NCEA L1 English - Fight Club
Teacher in Charge: Ms J. McLeod
Why is our society so obsessed with violence? From war and other conflicts, gang fights right through to a full team fight halfway through a rugby game, young men often have a distorted understanding of how to show their manliness. Mana is not muscles and strength is not bullying.
School shootings are on the rise in the US as they struggle with gun laws and unprecedented levels of violence. How much is our obsession with economic success pushing this? Is the concept of 'toxic masculinity' driving more young men to question their place in society?
This English course focuses on key aspects of critical thinking, research, and communication around the key question of violence in society.
This course will explore what it means to be tough through a range of different texts (both written and visual) and develop a range of core English skills useful in the workplace. We will be reading Dennis Wright's Violence 101, delving into some war poetry and researching violence in society in a NZ context as a starting place.
English as a subject area focuses on the two key strands – making meaning and creating meaning. We focus on communication through a range of texts and mediums to reflect societal changes and 21st Century learning foci. English encompasses learning the language, using the language and thinking beyond the language through authentic learning contexts.
Specifically, this involves learners being willing to have their ideas challenged; to developing their own ideas and opinions through critical literacy and working on the skills required to be confident using their own personal voice.
We start the year by developing our theme by using a range of different texts and text types. This term we also develop our research skills through the Information Literacy assessment and look at language through a range of texts.
This term we look at making connections between some of the texts we have been exploring and deepen our critical thinking.
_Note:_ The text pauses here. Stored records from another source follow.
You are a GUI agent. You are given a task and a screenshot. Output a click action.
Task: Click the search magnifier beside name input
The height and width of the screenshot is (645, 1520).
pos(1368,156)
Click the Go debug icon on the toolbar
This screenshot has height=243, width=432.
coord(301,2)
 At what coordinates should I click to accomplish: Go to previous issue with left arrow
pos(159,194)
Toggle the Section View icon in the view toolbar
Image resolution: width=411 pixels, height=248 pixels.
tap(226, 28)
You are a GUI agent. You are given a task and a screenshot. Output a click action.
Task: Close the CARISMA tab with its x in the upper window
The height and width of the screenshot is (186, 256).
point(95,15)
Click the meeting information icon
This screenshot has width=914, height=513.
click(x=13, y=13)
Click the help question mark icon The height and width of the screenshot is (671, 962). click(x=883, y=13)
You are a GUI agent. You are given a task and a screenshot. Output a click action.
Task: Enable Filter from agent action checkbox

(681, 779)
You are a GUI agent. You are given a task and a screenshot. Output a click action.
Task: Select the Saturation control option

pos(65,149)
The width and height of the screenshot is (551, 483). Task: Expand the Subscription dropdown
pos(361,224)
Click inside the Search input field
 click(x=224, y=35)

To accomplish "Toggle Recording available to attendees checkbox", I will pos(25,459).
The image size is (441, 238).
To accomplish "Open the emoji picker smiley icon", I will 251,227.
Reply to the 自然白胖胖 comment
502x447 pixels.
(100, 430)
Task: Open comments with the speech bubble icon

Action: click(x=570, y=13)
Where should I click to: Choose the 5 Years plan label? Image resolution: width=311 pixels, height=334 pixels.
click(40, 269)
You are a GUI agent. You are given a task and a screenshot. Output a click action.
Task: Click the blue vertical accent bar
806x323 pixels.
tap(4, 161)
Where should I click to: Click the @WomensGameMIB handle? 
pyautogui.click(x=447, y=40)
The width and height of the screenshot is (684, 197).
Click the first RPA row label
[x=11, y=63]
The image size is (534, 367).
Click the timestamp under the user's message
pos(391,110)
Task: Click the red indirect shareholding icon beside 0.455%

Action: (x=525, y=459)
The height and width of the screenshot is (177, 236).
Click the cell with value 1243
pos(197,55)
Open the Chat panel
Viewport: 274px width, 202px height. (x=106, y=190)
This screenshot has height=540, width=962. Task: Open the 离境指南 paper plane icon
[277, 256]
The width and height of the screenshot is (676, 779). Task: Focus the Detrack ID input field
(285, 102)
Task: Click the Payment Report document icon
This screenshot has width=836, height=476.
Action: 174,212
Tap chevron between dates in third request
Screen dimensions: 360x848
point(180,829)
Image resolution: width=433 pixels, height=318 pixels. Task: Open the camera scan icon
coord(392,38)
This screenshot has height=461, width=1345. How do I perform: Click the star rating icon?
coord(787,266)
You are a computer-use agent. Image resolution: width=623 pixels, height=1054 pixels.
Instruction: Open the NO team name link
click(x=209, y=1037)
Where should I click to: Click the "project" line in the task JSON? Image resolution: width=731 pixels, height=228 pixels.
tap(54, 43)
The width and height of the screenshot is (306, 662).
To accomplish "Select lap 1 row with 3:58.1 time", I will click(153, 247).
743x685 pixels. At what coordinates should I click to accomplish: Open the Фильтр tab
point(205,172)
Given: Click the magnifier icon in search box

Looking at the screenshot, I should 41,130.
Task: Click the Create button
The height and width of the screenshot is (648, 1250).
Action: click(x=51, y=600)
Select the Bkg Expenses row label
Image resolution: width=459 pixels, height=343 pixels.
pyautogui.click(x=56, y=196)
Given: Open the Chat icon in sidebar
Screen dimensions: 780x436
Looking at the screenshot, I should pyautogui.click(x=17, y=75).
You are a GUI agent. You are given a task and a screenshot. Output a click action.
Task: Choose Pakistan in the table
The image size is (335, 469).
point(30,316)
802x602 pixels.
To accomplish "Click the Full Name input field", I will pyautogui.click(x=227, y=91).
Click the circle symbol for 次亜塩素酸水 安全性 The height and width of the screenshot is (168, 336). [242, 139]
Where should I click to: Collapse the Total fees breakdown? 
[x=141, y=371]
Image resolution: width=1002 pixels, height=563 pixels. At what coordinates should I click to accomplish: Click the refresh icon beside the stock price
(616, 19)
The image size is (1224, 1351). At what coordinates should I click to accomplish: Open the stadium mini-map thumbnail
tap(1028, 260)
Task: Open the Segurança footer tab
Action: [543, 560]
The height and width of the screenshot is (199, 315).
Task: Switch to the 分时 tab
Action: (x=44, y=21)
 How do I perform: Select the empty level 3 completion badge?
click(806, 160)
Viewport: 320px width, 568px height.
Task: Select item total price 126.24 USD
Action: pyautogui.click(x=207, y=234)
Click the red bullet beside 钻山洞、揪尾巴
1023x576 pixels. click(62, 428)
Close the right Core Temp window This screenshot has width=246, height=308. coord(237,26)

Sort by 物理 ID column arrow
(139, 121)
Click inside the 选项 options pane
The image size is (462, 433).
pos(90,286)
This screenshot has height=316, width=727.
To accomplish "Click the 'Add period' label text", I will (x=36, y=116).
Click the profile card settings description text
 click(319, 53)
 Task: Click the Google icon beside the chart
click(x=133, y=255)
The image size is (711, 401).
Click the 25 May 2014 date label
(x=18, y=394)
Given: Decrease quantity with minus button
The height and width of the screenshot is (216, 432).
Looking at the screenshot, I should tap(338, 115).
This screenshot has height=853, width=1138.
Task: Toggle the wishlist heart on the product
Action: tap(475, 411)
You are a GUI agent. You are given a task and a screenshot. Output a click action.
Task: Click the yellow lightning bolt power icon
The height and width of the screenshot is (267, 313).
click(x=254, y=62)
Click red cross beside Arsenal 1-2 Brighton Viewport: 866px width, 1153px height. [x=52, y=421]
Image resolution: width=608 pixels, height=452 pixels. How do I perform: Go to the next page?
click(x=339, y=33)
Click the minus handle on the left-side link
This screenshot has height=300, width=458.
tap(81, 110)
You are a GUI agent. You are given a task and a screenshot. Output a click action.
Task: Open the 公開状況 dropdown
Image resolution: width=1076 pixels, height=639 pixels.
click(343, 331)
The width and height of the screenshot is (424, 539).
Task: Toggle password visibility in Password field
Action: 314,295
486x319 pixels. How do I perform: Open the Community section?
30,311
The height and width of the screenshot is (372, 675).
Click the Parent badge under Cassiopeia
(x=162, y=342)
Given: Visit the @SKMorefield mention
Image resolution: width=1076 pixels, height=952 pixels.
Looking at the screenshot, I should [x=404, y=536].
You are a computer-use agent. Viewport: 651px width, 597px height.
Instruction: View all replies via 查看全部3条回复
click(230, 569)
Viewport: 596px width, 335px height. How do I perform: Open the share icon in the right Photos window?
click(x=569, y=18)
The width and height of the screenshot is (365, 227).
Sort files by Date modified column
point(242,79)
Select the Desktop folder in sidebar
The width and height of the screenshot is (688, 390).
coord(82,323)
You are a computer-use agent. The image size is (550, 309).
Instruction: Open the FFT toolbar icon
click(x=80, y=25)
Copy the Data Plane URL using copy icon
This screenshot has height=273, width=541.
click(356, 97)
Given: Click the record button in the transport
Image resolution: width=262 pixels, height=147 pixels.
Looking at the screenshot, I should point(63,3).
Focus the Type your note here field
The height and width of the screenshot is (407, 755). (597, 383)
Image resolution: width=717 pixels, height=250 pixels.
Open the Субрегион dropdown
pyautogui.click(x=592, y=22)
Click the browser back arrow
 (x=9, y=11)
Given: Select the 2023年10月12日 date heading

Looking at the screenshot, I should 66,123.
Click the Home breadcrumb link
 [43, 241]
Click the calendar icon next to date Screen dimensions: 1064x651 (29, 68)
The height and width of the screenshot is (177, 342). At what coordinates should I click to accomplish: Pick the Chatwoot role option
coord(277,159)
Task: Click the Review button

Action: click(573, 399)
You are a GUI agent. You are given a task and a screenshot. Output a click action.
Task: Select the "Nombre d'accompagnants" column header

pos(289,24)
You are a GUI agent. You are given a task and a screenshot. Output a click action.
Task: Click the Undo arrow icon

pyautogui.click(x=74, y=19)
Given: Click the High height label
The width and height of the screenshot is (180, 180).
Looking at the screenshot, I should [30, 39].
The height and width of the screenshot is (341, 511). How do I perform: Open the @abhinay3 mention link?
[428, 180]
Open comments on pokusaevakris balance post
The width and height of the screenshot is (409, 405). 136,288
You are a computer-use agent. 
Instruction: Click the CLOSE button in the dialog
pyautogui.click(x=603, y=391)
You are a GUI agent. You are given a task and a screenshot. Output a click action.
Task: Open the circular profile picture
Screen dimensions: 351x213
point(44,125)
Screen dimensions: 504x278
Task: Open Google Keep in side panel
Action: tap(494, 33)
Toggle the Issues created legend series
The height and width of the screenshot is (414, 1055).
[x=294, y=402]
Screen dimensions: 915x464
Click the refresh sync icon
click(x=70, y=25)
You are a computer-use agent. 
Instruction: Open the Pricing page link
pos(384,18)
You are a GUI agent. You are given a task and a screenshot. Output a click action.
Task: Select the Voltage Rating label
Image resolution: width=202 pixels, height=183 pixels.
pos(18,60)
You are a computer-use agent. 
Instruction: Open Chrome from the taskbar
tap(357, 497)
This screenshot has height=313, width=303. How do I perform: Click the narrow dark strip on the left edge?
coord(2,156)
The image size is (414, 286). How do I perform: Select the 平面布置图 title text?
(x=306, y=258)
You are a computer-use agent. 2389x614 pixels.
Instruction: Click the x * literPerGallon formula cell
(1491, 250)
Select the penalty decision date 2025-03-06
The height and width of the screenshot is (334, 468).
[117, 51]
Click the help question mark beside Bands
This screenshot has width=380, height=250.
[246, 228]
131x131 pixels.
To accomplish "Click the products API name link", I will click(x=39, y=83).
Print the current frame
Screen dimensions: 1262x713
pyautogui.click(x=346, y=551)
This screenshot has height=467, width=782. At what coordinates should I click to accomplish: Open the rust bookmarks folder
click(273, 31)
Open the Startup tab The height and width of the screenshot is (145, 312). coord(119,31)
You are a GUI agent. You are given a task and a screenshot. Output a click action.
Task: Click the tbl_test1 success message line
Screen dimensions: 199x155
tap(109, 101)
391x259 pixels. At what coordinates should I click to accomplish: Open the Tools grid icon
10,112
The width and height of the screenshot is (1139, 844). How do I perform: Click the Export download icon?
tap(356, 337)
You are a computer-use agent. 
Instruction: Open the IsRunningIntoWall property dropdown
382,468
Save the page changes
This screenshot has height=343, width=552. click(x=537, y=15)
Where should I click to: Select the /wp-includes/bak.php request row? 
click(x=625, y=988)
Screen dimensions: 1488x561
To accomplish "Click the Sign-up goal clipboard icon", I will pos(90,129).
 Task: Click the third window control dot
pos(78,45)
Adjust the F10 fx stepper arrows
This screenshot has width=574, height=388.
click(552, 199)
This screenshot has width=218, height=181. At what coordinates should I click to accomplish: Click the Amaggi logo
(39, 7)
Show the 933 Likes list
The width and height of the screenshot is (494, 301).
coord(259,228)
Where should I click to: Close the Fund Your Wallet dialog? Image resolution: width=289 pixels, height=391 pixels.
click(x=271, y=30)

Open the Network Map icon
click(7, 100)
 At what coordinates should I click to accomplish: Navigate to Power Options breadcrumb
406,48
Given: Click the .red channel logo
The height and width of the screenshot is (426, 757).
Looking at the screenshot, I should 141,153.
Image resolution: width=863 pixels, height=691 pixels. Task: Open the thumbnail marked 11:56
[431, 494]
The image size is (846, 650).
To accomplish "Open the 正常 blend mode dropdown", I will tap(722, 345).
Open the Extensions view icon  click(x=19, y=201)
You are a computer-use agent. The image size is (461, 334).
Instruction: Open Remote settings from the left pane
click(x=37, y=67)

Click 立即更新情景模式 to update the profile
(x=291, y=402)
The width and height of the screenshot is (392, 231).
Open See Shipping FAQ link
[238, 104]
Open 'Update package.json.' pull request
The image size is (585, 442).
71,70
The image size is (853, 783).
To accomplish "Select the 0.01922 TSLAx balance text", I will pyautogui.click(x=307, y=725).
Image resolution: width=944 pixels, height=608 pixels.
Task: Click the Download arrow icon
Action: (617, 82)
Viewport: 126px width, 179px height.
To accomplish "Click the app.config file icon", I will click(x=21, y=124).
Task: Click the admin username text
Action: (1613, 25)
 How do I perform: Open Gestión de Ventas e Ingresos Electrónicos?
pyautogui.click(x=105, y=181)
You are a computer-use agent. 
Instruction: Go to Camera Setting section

We also brush up on our technical accuracy and proof reading skills.
Close viewing will be student-driven as you choose a film or trailer of your choice to close view. How you present your findings back to me is also open to discussion, so feel free to bring your creativity to the fore. We also need to prepare for our DGE exams which is a written text study of your chosen text and unfamiliar text.
Revision, revision, revision! Like any good sporting fixture, we practice our core skills to ensure we are ready and confident about our external exam.
Recommended Prior Learning
This course is open entry.
This course is eligible for subject endorsement.
Total Credits Available: 19 credits.
Externally Assessed Credits: 8 credits.
Internally Assessed Credits: 11 credits.